EXERCISE PROMPT: Which lines in the records contain the string "Task"? Pick out each one and copy it in full.

EXTRACTED ENTRIES:
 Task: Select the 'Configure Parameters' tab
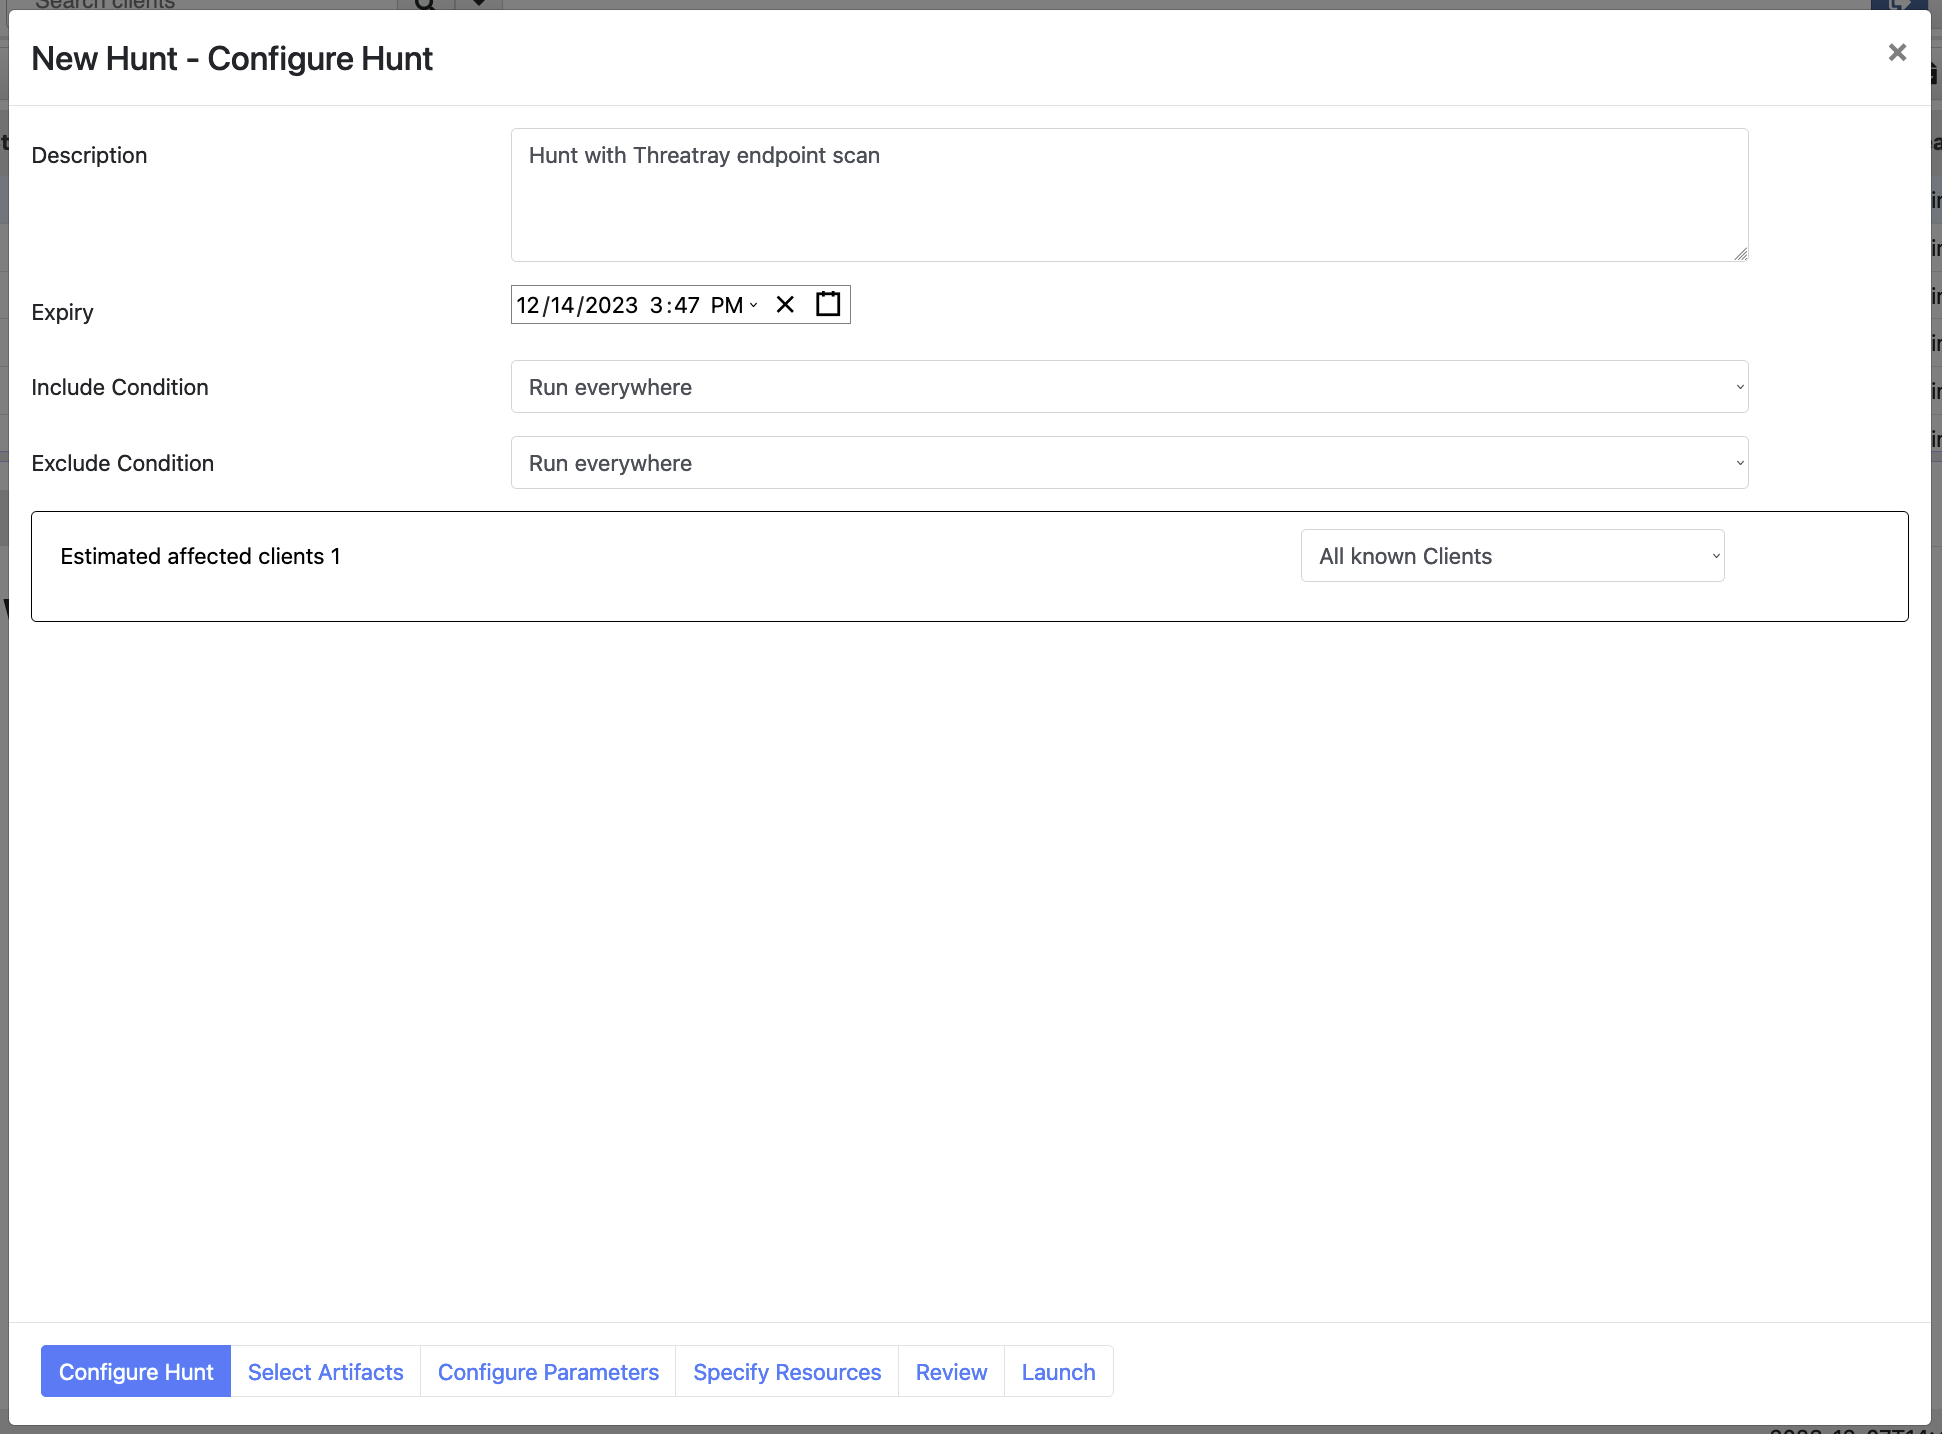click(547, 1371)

...

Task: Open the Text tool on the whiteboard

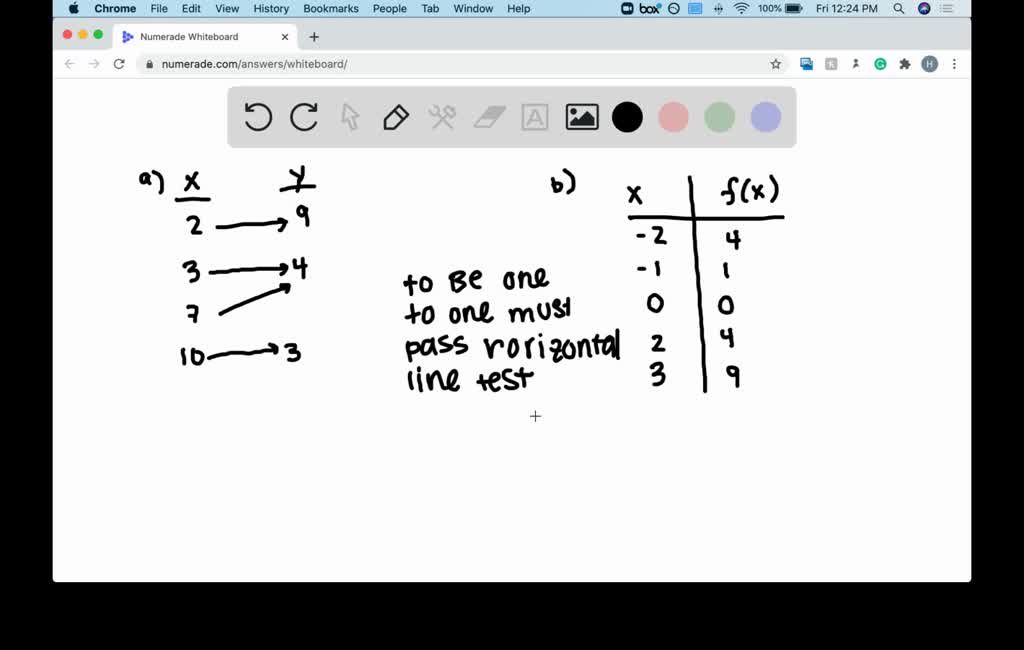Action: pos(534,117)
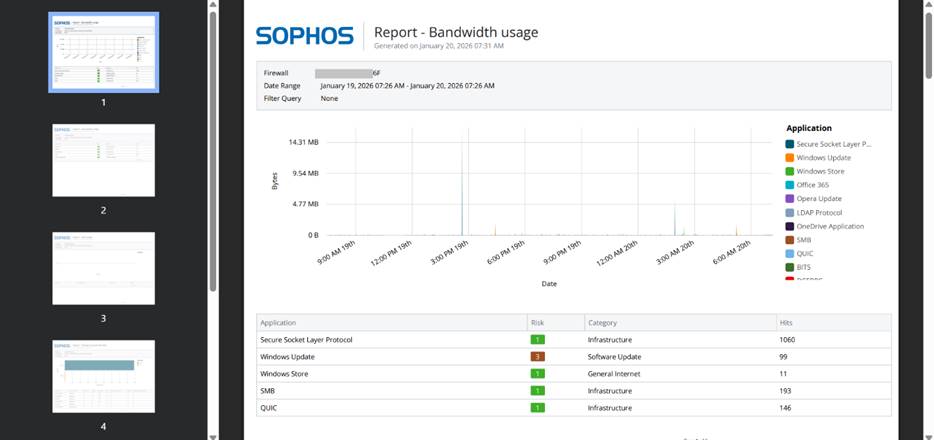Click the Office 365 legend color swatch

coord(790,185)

WORKED ANSWER:
 Task: Select the 'Configure Parameters' tab
Task: Open the Text tool on the whiteboard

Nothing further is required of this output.